### [ASSIGNMENT]
Rewrite the stretch of the essay on talking to oneself from "That said, I" through "sock in it!", changing every "young lady" to "woman".

### [SUPPLIED TEXT]

==========

Back when I used to work the afternoon shift, I picked up what I thought was a bad habit. I began to talk to myself. Better than hearing voices, I guess. It was the naturally occurring consequence of working alone at night. Generally, I didn’t mind the late shift, but I found the quiet a little unnerving at times. Maybe that’s why I started having conversations with myself. Since it appeared that my reservation at the looney bin wasn’t far off, I didn’t let anyone know I was a self-talker. It turns out that my diagnosis may have been a little premature. Quite the opposite, actually.
Recently, I read an article which suggests that people who talk to themselves on a regular basis, tend to be smarter than the average bear. Who knew? It states that folks who vocalize to work out their problems, seem to be better at coming up with solutions to said problems. It makes sense to me. How many times have you had a one-sided conversation with someone when you’re trying to resolve an issue? Often, you come up with the perfect solution without the other person opening their mouth. Thanks for your input, buddy!
That said, I will admit my self-talk has gotten me into trouble every now and then. Most of the time, I don’t even realize I’m doing it. Once, I was at a CVS parking lot, and I noticed a particularly attractive young lady getting out of her car. My inside voice, which has a tendency to sound like a 1940s radio announcer, spoke up and said, “Hubba, hubba!” The only problem was that my car window was WIDE OPEN, and I had said it OUT LOUD! Whoops! This resulted in a very strange look from the startled young lady. I slunk lower in my car’s seat and prayed she didn’t call the cops.
So, I guess the lesson is: If you talk to yourself, you may be smarter than Yogi, but you need to know when to put a sock in it!

==========

Stored dataset items
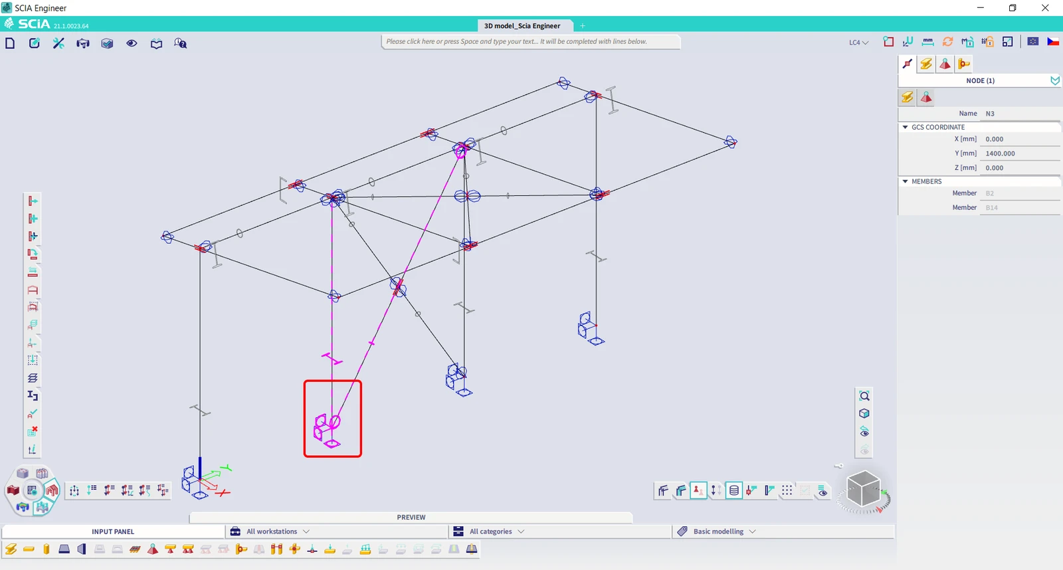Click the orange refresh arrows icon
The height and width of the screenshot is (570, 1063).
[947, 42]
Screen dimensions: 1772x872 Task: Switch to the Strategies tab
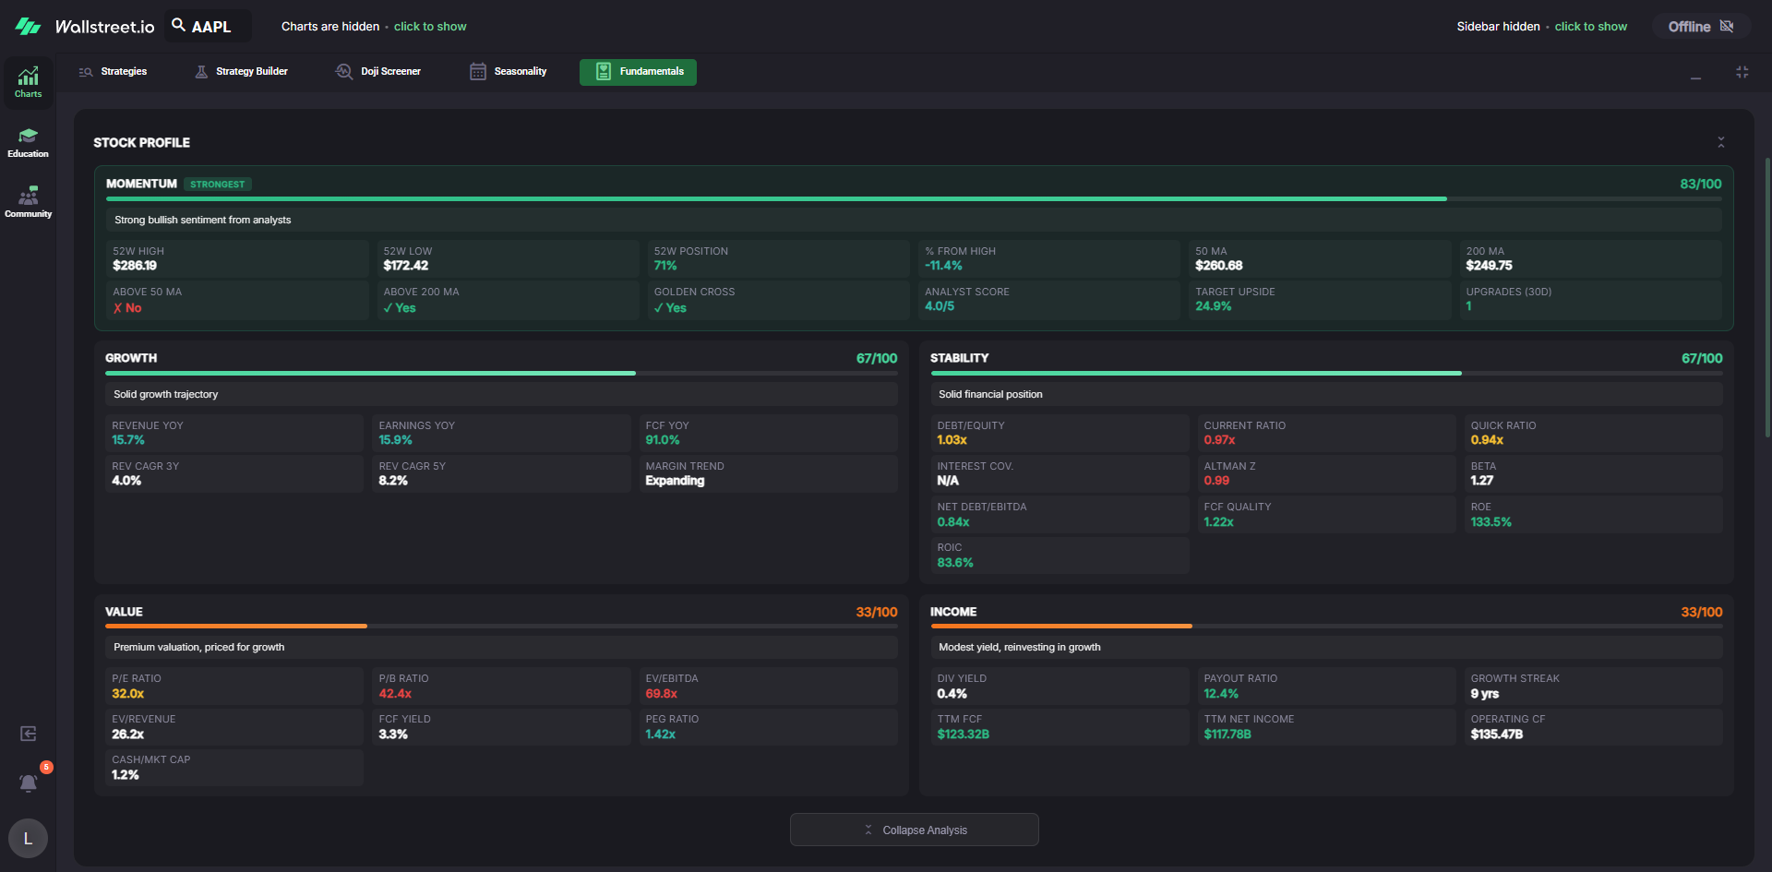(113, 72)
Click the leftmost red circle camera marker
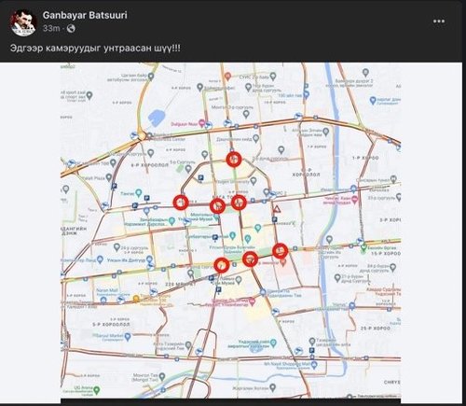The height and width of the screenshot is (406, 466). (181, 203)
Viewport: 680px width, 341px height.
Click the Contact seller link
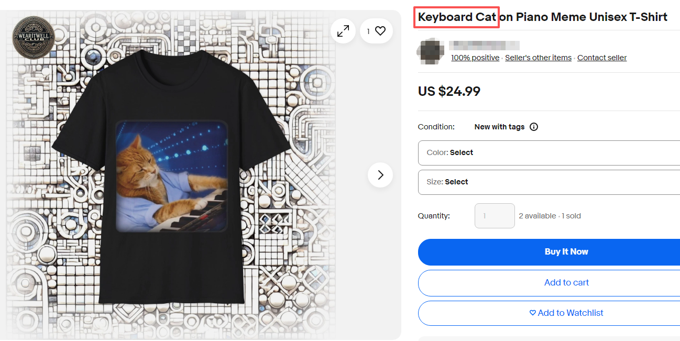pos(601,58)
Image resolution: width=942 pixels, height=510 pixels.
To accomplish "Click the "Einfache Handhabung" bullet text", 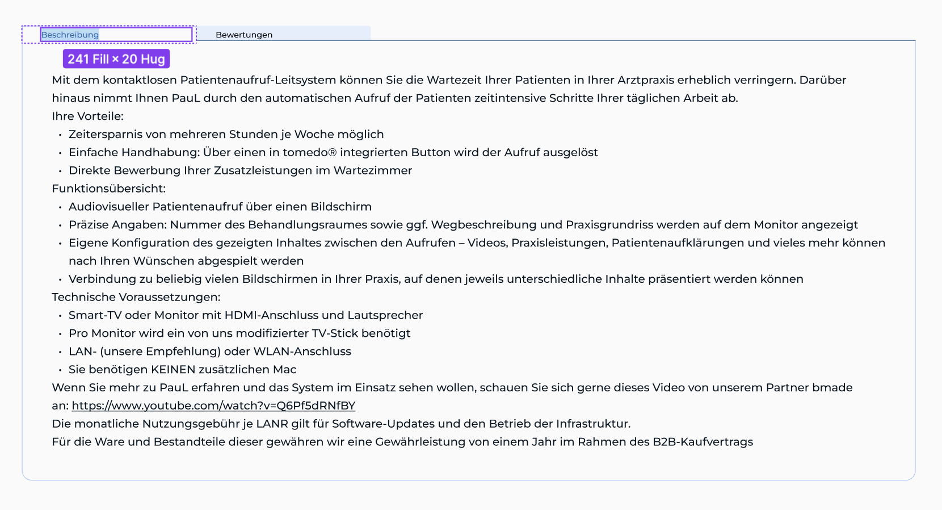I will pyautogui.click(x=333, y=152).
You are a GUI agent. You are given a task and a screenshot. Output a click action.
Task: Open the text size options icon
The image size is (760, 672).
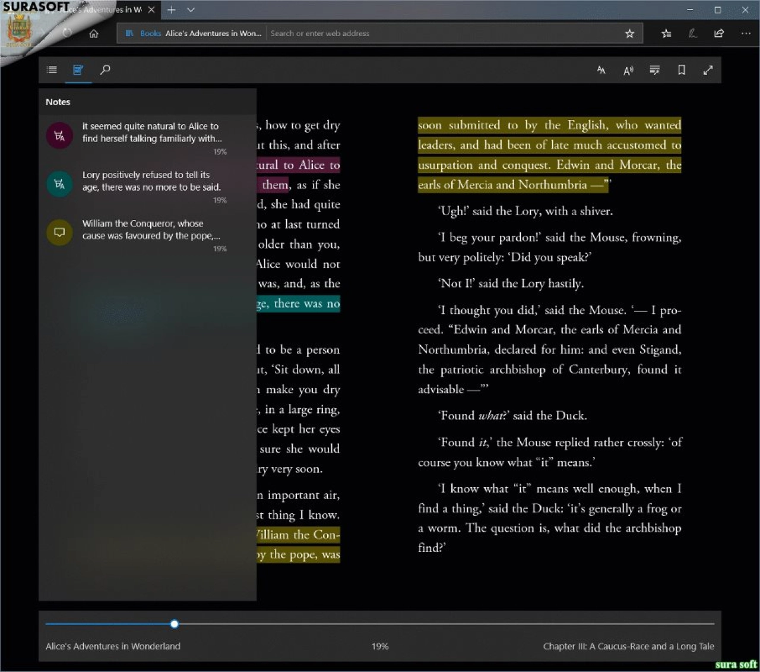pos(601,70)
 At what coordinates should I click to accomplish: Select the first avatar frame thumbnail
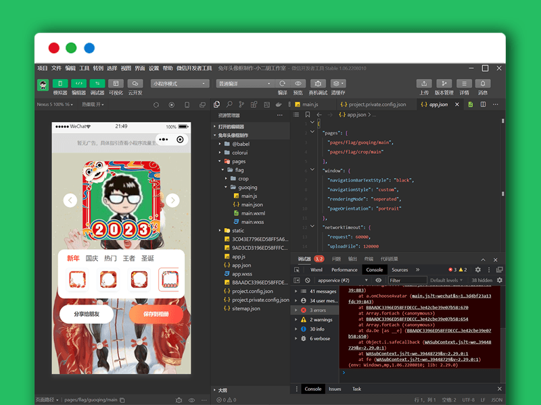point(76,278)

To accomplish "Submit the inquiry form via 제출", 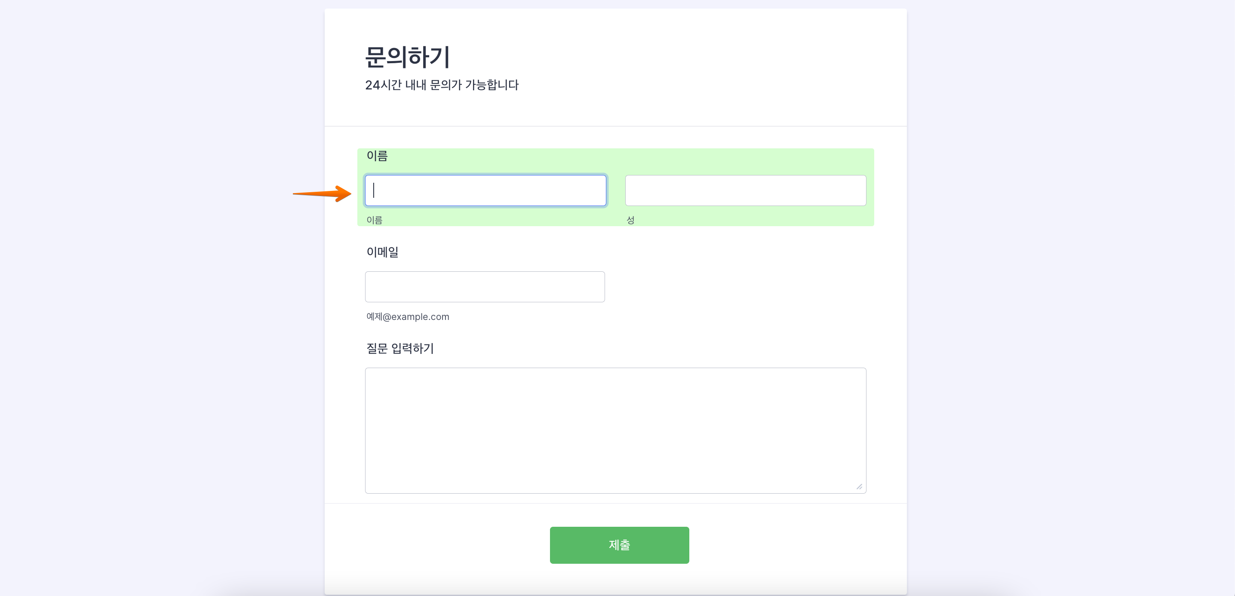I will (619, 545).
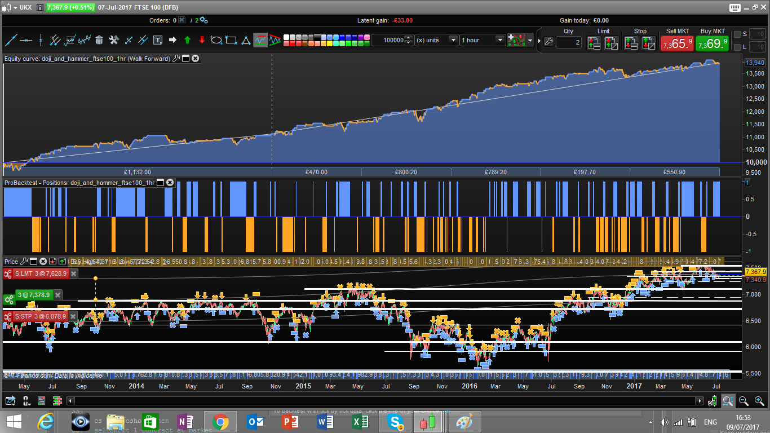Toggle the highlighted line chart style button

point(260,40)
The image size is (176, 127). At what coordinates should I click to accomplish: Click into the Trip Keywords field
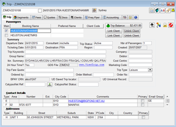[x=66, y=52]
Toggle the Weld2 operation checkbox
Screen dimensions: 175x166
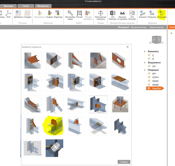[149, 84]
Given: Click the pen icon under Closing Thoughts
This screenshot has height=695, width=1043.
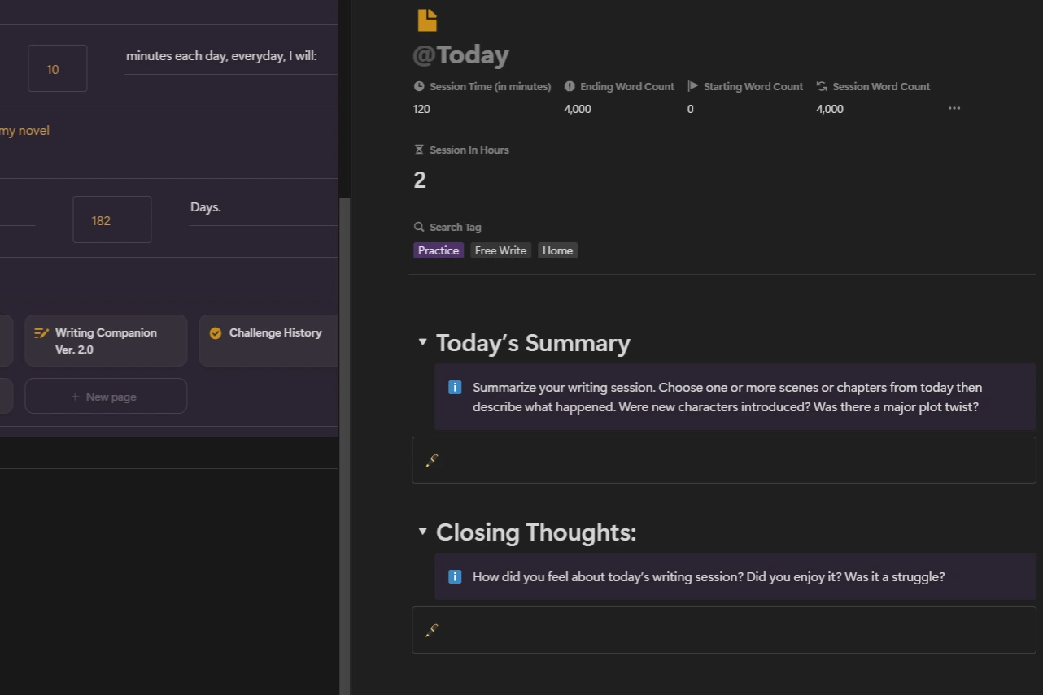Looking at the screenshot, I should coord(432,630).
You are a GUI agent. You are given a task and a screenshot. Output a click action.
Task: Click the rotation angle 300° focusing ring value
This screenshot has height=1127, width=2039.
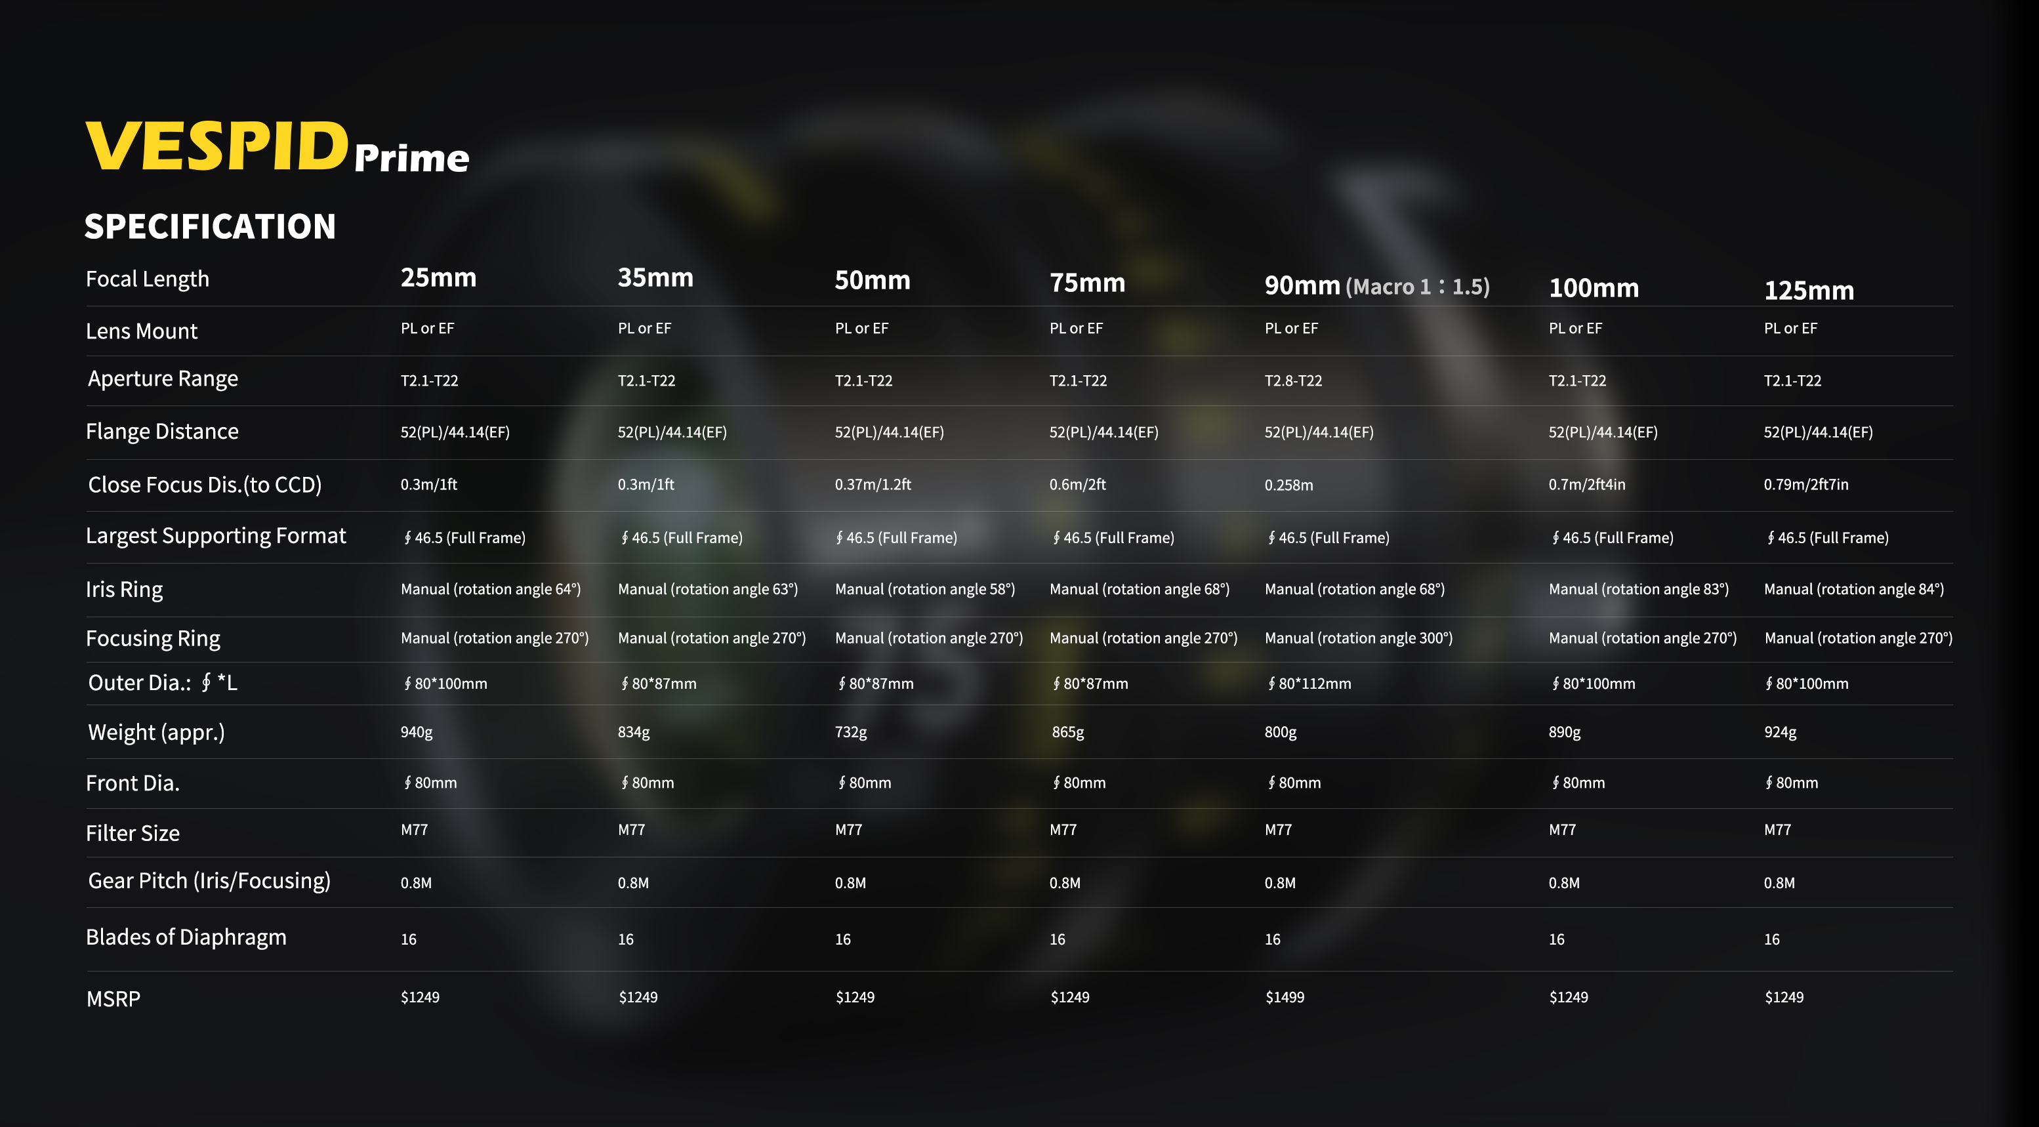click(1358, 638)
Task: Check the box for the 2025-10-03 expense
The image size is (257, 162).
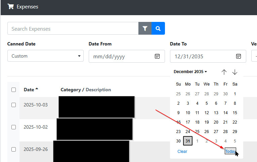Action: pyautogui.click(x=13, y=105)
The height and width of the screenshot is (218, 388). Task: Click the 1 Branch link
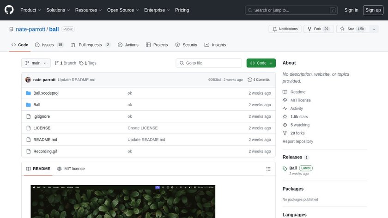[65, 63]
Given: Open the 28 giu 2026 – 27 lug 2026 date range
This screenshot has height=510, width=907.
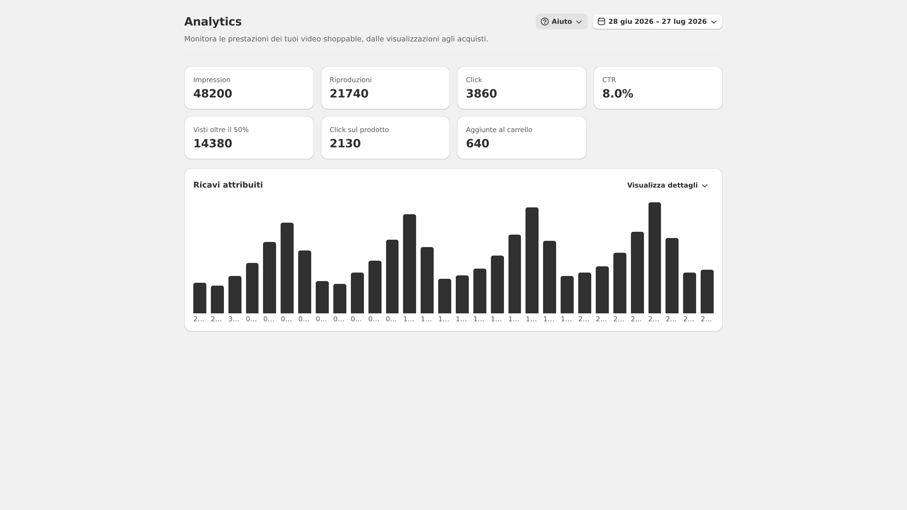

==========

### [ANSWER]
That said, I will admit my self-talk has gotten me into trouble every now and then. Most of the time, I don’t even realize I’m doing it. Once, I was at a CVS parking lot, and I noticed a particularly attractive woman getting out of her car. My inside voice, which has a tendency to sound like a 1940s radio announcer, spoke up and said, “Hubba, hubba!” The only problem was that my car window was WIDE OPEN, and I had said it OUT LOUD! Whoops! This resulted in a very strange look from the startled woman. I slunk lower in my car’s seat and prayed she didn’t call the cops.
So, I guess the lesson is: If you talk to yourself, you may be smarter than Yogi, but you need to know when to put a sock in it!